Exercise data
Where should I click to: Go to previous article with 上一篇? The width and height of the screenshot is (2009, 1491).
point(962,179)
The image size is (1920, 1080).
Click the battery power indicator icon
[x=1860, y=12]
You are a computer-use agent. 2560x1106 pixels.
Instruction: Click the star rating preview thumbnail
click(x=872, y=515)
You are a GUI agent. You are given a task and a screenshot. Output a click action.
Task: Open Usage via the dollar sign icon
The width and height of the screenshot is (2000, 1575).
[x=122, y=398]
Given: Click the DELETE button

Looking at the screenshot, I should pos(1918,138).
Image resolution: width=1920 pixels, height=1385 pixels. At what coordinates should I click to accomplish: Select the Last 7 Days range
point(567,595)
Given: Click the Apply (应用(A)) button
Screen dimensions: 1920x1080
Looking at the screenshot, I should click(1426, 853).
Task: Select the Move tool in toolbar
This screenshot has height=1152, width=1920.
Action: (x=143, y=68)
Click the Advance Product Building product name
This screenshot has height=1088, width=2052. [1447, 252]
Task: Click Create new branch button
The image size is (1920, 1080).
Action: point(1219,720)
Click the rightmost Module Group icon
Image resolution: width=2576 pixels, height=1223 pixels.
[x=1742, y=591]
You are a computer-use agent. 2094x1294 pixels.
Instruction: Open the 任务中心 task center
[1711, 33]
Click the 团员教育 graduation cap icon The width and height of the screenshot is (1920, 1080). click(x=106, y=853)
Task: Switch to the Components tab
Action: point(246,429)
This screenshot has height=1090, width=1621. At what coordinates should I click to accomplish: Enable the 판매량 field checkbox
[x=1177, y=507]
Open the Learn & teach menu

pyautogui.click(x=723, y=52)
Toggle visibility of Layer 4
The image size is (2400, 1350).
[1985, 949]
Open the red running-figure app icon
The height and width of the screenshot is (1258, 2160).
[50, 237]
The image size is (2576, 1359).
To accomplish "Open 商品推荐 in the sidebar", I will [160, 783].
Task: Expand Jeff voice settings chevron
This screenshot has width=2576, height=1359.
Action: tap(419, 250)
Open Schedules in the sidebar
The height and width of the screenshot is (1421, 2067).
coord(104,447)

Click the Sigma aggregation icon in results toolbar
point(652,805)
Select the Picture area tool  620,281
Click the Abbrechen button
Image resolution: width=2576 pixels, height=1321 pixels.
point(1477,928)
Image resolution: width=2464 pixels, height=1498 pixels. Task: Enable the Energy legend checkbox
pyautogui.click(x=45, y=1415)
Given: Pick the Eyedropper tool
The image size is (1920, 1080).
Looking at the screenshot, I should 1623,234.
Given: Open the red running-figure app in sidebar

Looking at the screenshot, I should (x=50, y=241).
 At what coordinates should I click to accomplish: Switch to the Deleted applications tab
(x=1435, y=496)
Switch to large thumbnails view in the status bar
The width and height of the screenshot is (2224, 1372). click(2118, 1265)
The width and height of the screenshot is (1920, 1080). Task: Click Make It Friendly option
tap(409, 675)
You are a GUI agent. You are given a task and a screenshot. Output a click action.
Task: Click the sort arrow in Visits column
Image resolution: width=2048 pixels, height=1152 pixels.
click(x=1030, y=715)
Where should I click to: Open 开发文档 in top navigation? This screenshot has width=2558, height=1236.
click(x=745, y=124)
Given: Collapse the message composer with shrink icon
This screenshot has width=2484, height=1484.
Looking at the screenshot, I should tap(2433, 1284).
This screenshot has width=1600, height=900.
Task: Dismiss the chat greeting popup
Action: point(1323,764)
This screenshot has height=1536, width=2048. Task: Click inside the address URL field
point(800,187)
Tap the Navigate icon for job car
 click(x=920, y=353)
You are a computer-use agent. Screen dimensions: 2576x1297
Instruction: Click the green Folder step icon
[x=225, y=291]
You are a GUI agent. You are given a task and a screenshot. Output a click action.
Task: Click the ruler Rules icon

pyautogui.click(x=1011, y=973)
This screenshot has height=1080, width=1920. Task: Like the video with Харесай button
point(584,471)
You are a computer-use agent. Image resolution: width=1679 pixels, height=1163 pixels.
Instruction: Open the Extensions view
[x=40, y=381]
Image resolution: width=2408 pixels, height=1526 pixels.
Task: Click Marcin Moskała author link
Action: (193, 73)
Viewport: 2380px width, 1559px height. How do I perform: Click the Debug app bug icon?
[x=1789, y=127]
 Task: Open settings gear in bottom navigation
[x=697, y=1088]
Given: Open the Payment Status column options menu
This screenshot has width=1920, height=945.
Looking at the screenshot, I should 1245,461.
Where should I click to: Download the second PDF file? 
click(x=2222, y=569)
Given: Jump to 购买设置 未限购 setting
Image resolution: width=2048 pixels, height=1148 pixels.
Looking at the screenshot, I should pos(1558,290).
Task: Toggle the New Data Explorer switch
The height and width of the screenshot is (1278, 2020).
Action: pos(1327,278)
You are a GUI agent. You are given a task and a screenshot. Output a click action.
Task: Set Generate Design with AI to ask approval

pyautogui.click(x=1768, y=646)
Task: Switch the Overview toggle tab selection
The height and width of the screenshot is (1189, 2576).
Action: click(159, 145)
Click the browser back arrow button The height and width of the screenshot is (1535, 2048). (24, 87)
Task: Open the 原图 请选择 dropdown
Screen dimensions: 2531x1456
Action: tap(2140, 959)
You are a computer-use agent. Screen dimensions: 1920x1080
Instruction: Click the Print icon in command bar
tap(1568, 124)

Activity
Reproduce each entry above without a single difference.

Answer for the task
Where should I click to: Go to previous article with 上一篇? The width and height of the screenshot is (2009, 1491).
point(962,179)
The image size is (1920, 1080).
Click the battery power indicator icon
[x=1860, y=12]
You are a computer-use agent. 2560x1106 pixels.
Instruction: Click the star rating preview thumbnail
click(x=872, y=515)
You are a GUI agent. You are given a task and a screenshot. Output a click action.
Task: Open Usage via the dollar sign icon
The width and height of the screenshot is (2000, 1575).
[x=122, y=398]
Given: Click the DELETE button

Looking at the screenshot, I should pos(1918,138).
Image resolution: width=1920 pixels, height=1385 pixels. At what coordinates should I click to accomplish: Select the Last 7 Days range
point(567,595)
Given: Click the Apply (应用(A)) button
Screen dimensions: 1920x1080
Looking at the screenshot, I should click(1426, 853).
Task: Select the Move tool in toolbar
This screenshot has height=1152, width=1920.
Action: (x=143, y=68)
Click the Advance Product Building product name
This screenshot has height=1088, width=2052. [1447, 252]
Task: Click Create new branch button
The image size is (1920, 1080).
Action: point(1219,720)
Click the rightmost Module Group icon
Image resolution: width=2576 pixels, height=1223 pixels.
[x=1742, y=591]
You are a computer-use agent. 2094x1294 pixels.
Instruction: Open the 任务中心 task center
[1711, 33]
Click the 团员教育 graduation cap icon The width and height of the screenshot is (1920, 1080). click(x=106, y=853)
Task: Switch to the Components tab
Action: point(246,429)
This screenshot has height=1090, width=1621. At what coordinates should I click to accomplish: Enable the 판매량 field checkbox
[x=1177, y=507]
Open the Learn & teach menu

pyautogui.click(x=723, y=52)
Toggle visibility of Layer 4
The image size is (2400, 1350).
[1985, 949]
Open the red running-figure app icon
The height and width of the screenshot is (1258, 2160).
[50, 237]
The image size is (2576, 1359).
To accomplish "Open 商品推荐 in the sidebar", I will [160, 783].
Task: Expand Jeff voice settings chevron
This screenshot has width=2576, height=1359.
Action: tap(419, 250)
Open Schedules in the sidebar
The height and width of the screenshot is (1421, 2067).
coord(104,447)

Click the Sigma aggregation icon in results toolbar
point(652,805)
Select the Picture area tool  620,281
Click the Abbrechen button
Image resolution: width=2576 pixels, height=1321 pixels.
point(1477,928)
Image resolution: width=2464 pixels, height=1498 pixels. Task: Enable the Energy legend checkbox
pyautogui.click(x=45, y=1415)
Given: Pick the Eyedropper tool
The image size is (1920, 1080).
Looking at the screenshot, I should 1623,234.
Given: Open the red running-figure app in sidebar

Looking at the screenshot, I should (x=50, y=241).
 At what coordinates should I click to accomplish: Switch to the Deleted applications tab
(x=1435, y=496)
Switch to large thumbnails view in the status bar
The width and height of the screenshot is (2224, 1372). click(2118, 1265)
The width and height of the screenshot is (1920, 1080). Task: Click Make It Friendly option
tap(409, 675)
You are a GUI agent. You are given a task and a screenshot. Output a click action.
Task: Click the sort arrow in Visits column
Image resolution: width=2048 pixels, height=1152 pixels.
click(x=1030, y=715)
Where should I click to: Open 开发文档 in top navigation? This screenshot has width=2558, height=1236.
click(x=745, y=124)
Given: Collapse the message composer with shrink icon
This screenshot has width=2484, height=1484.
Looking at the screenshot, I should tap(2433, 1284).
This screenshot has width=1600, height=900.
Task: Dismiss the chat greeting popup
Action: point(1323,764)
This screenshot has height=1536, width=2048. Task: Click inside the address URL field
point(800,187)
Tap the Navigate icon for job car
 click(x=920, y=353)
You are a computer-use agent. Screen dimensions: 2576x1297
Instruction: Click the green Folder step icon
[x=225, y=291]
You are a GUI agent. You are given a task and a screenshot. Output a click action.
Task: Click the ruler Rules icon

pyautogui.click(x=1011, y=973)
This screenshot has height=1080, width=1920. Task: Like the video with Харесай button
point(584,471)
You are a computer-use agent. Image resolution: width=1679 pixels, height=1163 pixels.
Instruction: Open the Extensions view
[x=40, y=381]
Image resolution: width=2408 pixels, height=1526 pixels.
Task: Click Marcin Moskała author link
Action: (193, 73)
Viewport: 2380px width, 1559px height. How do I perform: Click the Debug app bug icon?
[x=1789, y=127]
 Task: Open settings gear in bottom navigation
[x=697, y=1088]
Given: Open the Payment Status column options menu
This screenshot has width=1920, height=945.
Looking at the screenshot, I should 1245,461.
Where should I click to: Download the second PDF file? 
click(x=2222, y=569)
Given: Jump to 购买设置 未限购 setting
Image resolution: width=2048 pixels, height=1148 pixels.
Looking at the screenshot, I should pos(1558,290).
Task: Toggle the New Data Explorer switch
The height and width of the screenshot is (1278, 2020).
Action: pos(1327,278)
You are a GUI agent. You are given a task and a screenshot. Output a click action.
Task: Set Generate Design with AI to ask approval

pyautogui.click(x=1768, y=646)
Task: Switch the Overview toggle tab selection
The height and width of the screenshot is (1189, 2576).
Action: click(159, 145)
Click the browser back arrow button The height and width of the screenshot is (1535, 2048). (24, 87)
Task: Open the 原图 请选择 dropdown
Screen dimensions: 2531x1456
Action: tap(2140, 959)
You are a computer-use agent. Screen dimensions: 1920x1080
Instruction: Click the Print icon in command bar
tap(1568, 124)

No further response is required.